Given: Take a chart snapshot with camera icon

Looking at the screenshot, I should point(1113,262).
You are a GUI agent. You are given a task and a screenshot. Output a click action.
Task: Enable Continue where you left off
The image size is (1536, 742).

What the task requires. Above are the records; copy all of them exactly.

Task response.
Given: Take a chart snapshot with camera icon

Looking at the screenshot, I should point(1113,262).
You are a GUI agent. You are given a task and a screenshot. Output a click action.
Task: Enable Continue where you left off
The image size is (1536, 742).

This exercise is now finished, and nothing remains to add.